------ Extract to read ------
We can also manipulate the limits of the axes by using xlim() and ylim() within a call to coord_cartesian(). For example, assume that we are only interested in countries with a GDP per capita from 0 to 30,000. Recall that, because data is the first argument and mapping is the second to ggplot(), we don’t actually have to name the arguments. We can just provide them, as long as they are in the correct order.

ggplot(gapminder_filt,
aes(x = gdpPercap, y = lifeExp, color = continent)) +
geom_point() +
facet_wrap(~ continent) +
coord_cartesian(xlim = c(0, 30000))

We can see that the GDP per capita on the x-axis is now only shown from 0 to 30,000.

#### 1.4.4.2scale_x and scale_y

We can also change the scaling of the axes. For example, it might be useful to display the axes on a logarithmic scale by using scale_x_log10() or scale_y_log10(). Also, note that we can (lazily!) not provide the explicit x and y argument names to aes() as long as we provide the values in the right order: x comes before y.

ggplot(gapminder_filt,
aes(gdpPercap, lifeExp, color = continent)) +
geom_point() +
facet_wrap(~ continent) +
geom_smooth(formula = y ~ x, method = "lm", se = FALSE) +
scale_x_log10()
------ Exercise materials ------
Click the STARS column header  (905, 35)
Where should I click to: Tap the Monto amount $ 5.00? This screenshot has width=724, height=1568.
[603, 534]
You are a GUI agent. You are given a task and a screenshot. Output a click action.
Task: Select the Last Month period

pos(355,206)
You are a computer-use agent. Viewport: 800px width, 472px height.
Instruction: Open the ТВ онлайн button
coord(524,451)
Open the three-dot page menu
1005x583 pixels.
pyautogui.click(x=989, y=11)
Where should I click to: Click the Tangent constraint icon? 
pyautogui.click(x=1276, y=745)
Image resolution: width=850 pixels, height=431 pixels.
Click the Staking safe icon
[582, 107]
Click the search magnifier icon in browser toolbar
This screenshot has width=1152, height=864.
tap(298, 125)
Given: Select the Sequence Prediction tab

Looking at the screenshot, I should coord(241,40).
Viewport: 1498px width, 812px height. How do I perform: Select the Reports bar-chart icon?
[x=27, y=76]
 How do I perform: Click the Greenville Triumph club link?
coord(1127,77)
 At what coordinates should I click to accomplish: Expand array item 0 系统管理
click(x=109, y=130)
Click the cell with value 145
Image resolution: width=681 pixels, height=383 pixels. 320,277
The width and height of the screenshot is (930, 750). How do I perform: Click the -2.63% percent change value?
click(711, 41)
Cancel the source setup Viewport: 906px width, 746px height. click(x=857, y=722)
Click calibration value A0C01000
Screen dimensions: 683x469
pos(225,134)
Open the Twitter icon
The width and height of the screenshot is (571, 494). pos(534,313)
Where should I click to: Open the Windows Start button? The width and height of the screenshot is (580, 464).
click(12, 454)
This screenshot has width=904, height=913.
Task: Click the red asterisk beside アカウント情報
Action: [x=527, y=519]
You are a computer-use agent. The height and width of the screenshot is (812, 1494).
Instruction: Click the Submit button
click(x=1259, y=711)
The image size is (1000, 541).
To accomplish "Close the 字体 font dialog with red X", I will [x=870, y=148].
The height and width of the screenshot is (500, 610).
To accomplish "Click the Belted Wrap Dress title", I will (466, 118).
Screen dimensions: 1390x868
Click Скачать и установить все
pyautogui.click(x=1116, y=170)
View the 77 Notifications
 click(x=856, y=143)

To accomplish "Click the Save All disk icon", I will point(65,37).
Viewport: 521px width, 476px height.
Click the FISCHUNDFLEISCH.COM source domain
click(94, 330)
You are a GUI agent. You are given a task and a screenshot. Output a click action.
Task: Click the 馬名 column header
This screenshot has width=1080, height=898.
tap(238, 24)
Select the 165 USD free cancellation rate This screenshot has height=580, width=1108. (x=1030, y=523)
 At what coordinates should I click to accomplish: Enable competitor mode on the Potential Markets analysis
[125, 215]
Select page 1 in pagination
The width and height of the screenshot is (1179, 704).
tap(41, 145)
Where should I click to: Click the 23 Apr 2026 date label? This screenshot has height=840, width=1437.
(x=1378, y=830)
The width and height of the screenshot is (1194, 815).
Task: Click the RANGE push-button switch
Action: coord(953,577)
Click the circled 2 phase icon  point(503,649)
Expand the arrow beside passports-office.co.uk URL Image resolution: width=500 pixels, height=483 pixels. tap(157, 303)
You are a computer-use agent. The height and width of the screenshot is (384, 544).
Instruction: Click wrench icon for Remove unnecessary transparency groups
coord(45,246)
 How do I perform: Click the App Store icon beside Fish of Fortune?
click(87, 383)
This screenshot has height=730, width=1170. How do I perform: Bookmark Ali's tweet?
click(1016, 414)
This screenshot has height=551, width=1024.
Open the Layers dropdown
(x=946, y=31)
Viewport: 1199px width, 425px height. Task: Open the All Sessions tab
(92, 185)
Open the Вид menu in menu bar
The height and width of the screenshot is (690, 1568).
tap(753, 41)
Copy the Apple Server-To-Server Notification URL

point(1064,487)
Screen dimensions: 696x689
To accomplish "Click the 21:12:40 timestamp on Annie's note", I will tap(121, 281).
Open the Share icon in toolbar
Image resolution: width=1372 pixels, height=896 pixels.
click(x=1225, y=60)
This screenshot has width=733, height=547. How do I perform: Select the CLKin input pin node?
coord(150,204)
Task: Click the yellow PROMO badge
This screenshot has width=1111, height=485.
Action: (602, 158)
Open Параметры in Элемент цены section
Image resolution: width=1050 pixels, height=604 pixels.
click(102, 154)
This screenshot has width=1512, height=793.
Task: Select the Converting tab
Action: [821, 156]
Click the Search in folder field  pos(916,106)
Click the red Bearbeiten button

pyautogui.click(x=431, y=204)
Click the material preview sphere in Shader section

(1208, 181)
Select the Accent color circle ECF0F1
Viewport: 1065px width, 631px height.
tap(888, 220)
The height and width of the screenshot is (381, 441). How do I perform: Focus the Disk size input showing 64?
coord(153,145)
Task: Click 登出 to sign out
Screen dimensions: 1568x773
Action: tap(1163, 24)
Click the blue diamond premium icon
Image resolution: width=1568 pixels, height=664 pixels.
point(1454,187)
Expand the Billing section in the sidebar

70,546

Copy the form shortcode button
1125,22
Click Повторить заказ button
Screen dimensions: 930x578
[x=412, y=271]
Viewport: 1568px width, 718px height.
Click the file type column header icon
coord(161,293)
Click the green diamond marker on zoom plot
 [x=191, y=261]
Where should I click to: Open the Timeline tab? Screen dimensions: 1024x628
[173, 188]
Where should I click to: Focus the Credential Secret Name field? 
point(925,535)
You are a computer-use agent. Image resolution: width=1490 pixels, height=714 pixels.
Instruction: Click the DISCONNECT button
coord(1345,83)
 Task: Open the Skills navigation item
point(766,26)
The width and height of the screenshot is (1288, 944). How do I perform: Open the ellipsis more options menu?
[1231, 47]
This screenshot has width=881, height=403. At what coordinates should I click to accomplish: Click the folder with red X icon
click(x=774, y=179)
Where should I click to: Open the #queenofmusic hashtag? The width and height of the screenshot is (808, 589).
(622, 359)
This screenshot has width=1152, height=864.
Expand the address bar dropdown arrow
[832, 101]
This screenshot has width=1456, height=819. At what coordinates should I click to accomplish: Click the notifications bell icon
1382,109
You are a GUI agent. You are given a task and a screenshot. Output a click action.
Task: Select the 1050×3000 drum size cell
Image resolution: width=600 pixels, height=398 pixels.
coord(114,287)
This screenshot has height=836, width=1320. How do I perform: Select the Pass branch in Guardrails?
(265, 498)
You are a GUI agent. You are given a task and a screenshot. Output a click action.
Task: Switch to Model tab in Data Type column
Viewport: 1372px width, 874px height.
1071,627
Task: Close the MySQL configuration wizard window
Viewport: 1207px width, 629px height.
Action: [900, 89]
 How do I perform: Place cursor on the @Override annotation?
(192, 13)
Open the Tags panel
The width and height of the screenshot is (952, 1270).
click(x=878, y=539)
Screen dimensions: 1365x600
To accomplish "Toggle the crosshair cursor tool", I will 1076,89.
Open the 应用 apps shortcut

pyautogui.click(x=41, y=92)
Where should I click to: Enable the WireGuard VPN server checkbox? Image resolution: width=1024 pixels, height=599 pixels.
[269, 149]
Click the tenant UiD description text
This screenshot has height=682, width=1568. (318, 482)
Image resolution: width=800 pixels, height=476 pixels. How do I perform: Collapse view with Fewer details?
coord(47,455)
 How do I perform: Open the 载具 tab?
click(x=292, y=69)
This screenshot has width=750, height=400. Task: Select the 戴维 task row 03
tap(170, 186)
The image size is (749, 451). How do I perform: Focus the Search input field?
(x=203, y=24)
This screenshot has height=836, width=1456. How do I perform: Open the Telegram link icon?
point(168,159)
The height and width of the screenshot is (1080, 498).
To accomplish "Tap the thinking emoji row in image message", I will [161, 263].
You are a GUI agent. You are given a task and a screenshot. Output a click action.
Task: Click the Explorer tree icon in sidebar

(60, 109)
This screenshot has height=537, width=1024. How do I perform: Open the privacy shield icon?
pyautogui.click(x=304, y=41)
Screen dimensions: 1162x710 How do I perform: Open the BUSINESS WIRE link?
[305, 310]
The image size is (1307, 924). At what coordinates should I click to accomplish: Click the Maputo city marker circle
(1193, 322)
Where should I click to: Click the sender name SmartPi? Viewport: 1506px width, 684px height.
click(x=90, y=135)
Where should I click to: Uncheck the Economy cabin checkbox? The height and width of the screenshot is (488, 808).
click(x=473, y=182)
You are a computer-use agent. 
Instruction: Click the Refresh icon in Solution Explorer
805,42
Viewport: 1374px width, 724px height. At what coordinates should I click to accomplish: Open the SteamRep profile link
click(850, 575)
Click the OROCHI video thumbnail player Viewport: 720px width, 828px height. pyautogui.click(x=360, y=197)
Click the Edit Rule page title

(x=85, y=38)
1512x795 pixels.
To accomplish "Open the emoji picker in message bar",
------
Required actions:
a - Transcribe the ggplot axes passage from "We can also change" down to "comes before y.".
b - In the records, repeat word for word everything from the line containing "This screenshot has width=881, height=403." down to the line containing "Action: [900, 89]", with both of those lines included.

Full solutions:
a -
We can also change the scaling of the axes. For example, it might be useful to display the axes on a logarithmic scale by using scale_x_log10() or scale_y_log10(). Also, note that we can (lazily!) not provide the explicit x and y argument names to aes() as long as we provide the values in the right order: x comes before y.

b -
This screenshot has width=881, height=403. At what coordinates should I click to accomplish: Click the folder with red X icon
click(x=774, y=179)
Where should I click to: Open the #queenofmusic hashtag? The width and height of the screenshot is (808, 589).
(622, 359)
This screenshot has width=1152, height=864.
Expand the address bar dropdown arrow
[832, 101]
This screenshot has width=1456, height=819. At what coordinates should I click to accomplish: Click the notifications bell icon
1382,109
You are a GUI agent. You are given a task and a screenshot. Output a click action.
Task: Select the 1050×3000 drum size cell
Image resolution: width=600 pixels, height=398 pixels.
coord(114,287)
This screenshot has height=836, width=1320. How do I perform: Select the Pass branch in Guardrails?
(265, 498)
You are a GUI agent. You are given a task and a screenshot. Output a click action.
Task: Switch to Model tab in Data Type column
Viewport: 1372px width, 874px height.
1071,627
Task: Close the MySQL configuration wizard window
Viewport: 1207px width, 629px height.
Action: [900, 89]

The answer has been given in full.